Task instructions – Can you retype the records, starting at the line that contains "The image size is (698, 617)." and stopping after the line that contains "click(x=44, y=106)", with every line kept the same?

Records –
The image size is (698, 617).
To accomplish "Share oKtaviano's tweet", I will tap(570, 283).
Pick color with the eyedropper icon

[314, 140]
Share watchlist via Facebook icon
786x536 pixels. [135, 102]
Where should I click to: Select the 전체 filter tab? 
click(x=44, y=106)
...
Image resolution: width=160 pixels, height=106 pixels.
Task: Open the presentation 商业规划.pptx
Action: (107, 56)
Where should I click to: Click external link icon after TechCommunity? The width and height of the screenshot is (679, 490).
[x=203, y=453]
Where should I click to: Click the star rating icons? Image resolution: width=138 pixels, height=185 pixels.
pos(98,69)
==
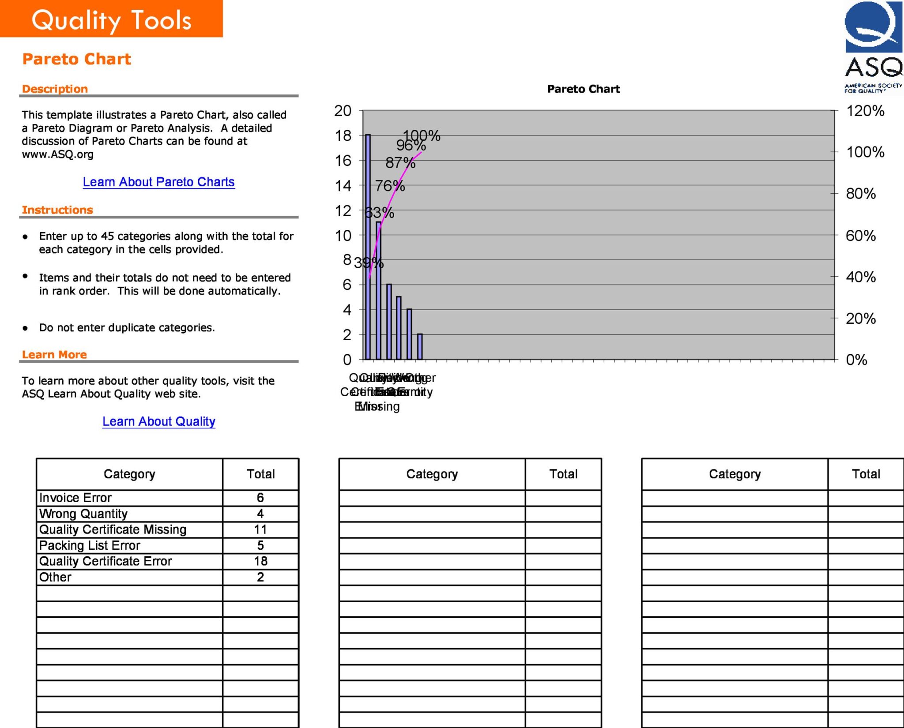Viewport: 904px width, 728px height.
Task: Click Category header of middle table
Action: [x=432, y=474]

Solution to the problem –
The image size is (698, 617).
To accomplish "Share oKtaviano's tweet", I will tap(570, 283).
Pick color with the eyedropper icon

[314, 140]
Share watchlist via Facebook icon
786x536 pixels. [135, 102]
Where should I click to: Select the 전체 filter tab? 
click(x=44, y=106)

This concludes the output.